§ **Passage shown**:
/---

The only things it does do is avoid the seeming lack of political “appeal” for a carbon tax, and set some sort of concrete “target” – albeit, as opposed to doing nothing, a helpful target, one that is also fairly arbitrary, and likely highly insufficient. (And one that’s unduly pessimistic, as we can easily achieve far more by at least correcting some of the present day imbalances and putting the market to work to not only far more efficiently use what we have, but develop more and better ways to do so as well.)

Essentially, we know we need to “do something” (although many “skeptics” argue even with that, though when we don’t blame this human changed cause on humans, many become more accomodating to the idea of some redress).

And overall poor public assessment of and understanding on the issue – the same that has caused us to drag our feet on an amplifying problem for a few decades now – combined with, however, general support for doing “something” regardless of climate change’s supposed “cause,” lead to government decreed mitigation strategies that won’t do much to sufficiently ameloriate the situation, but nevertheless may cause a disproportionate amount of apparent short term cost and burden relative to what’s actually required.

In other words, less overall effect, and more “cost,” at least to the extent the cost is real.

But since some of the cost is being directly dictated rather than market driven, more of it, at least in the short term, likely is real. (With a revenue neutral carbon tax the idea of a cost becomes more illusionary – even if many incorrectly see such spending transitions as the gospel of real harm – since it’s merely a transference of resources and jobs and (human) energy into more benefical practices, and with all of the growth created therein, as real as the alarmist worry over growth “losses” from switching over to better practices.)

This seeming cost burden will of course be lessened by the reality that clean energy sources and better agricultural practices already available, in effect, already make transition over to longer term set targets far more trivial than they seem. And do so without even accomodating for the enormous long term hidden costs and harms of polluting sources and practices that already greatly imbalance our markets and production choices.

For instance, simply switching over a large portion of energy production to solar, all of which adds to GDP and creates jobs and income as much as any other investment and spending, and is no less real, will help make up much if not more of the set targets.

And it would do so in less time than even alloted for such targets to be met. And over such time, or even significantly less time, the transition costs will whittle down to next to nothing, as solar energy, for instance, is already fairly, if not perfectly, inexpensive at this point.

In other words, to simplify, we act as if we have a huge imponderable problem – E.g: “We need energy, too bad the only way to get it is from this black stuff (or gas) from the ground, and there wasn’t this incredible ball of energy up in the sky (for instance) – and if there is, too bad there isn’t a way to harness it.”

Yet that’s not the case. There is a huge ball of energy in the sky, as well as multiple other opportunities, already being ingeniously developed. And that’s without the mother of all performance and innovation – real, rather than abstractly perceived, need. (Need which a carbon tax both creates, and rewards.)

\---

§ **Directive A**: Using the carbon tax passage, decide whether each statement agrees with it, answering yes or no and quoting the words that settle it: (i) solar energy is already fairly inexpensive; (ii) the target that gets set is likely sufficient; (iii) a carbon tax both creates and rewards need.
§ **Directive B**: Carry on the carbon tax passage from its last sentence.
The data that comes next has no connection to the carbon tax passage.

§ **Source excerpt**:
/---

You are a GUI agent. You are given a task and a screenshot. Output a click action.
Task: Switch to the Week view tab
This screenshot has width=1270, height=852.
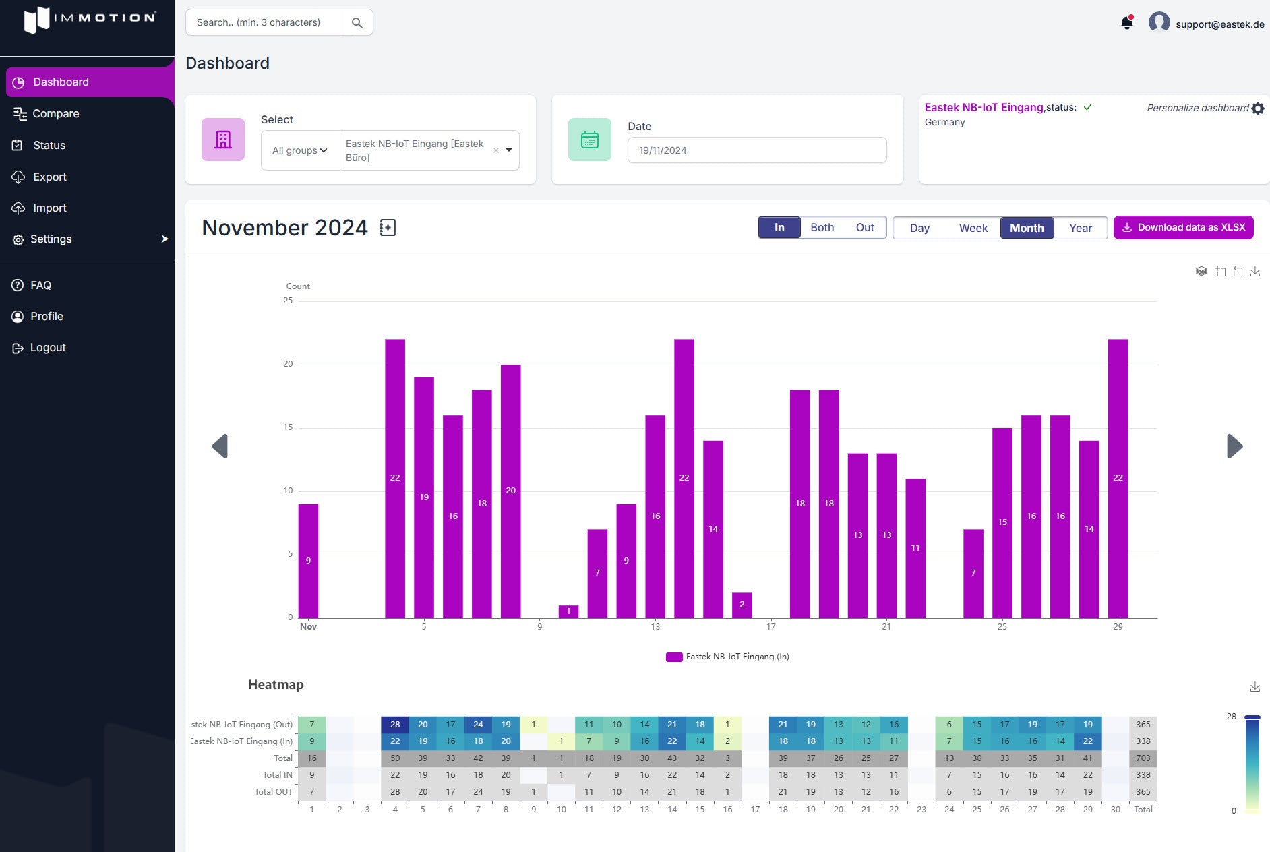click(973, 228)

\---

§ **Task answer A**:
(i) Yes: "solar energy, for instance, is already fairly, if not perfectly, inexpensive at this point."
(ii) No: "one that is also fairly arbitrary, and likely highly insufficient."
(iii) Yes: "Need which a carbon tax both creates, and rewards."

§ **Task answer B**:
And again there is a way to harness that ball of energy in the sky, for instance – solar power. And, it’s economically feasible, and will over time not only continue to drop in relative price, but whatever costs there are versus different decision possibilities will will simply be integrated into our overall GDP, and facilitate the efficient allocation that is the market based pricing decision structure in the first. (Building codes, for instance, are a pain in the neck, no doubt. But within reason, are necessary. And any power utilizing dwelling roof without solar is simply a poor use of resources. So an appropriately priced building “fee” that’s waived for solar inclusion – motivation is far better than imposition – will make it even nonsensical short term not to take advantage of any such surface just sitting there, pointing to the sky, when installing roofs.)

So it’s not like it’s that big of a deal to simply decrease total net emissions, let alone over many years.  Yet we’re addressing this as if it is.

Put simply, the targets are just a way of formalizing a sentiment to “emit less,” which simply moving toward better practices accomplishes on its own. And they make smaller reductions over a long time period, based upon an arbitrary and very static model or expectation of what our markets, and us, are capable of, appear as a somewhat more meaningful goal than they really are.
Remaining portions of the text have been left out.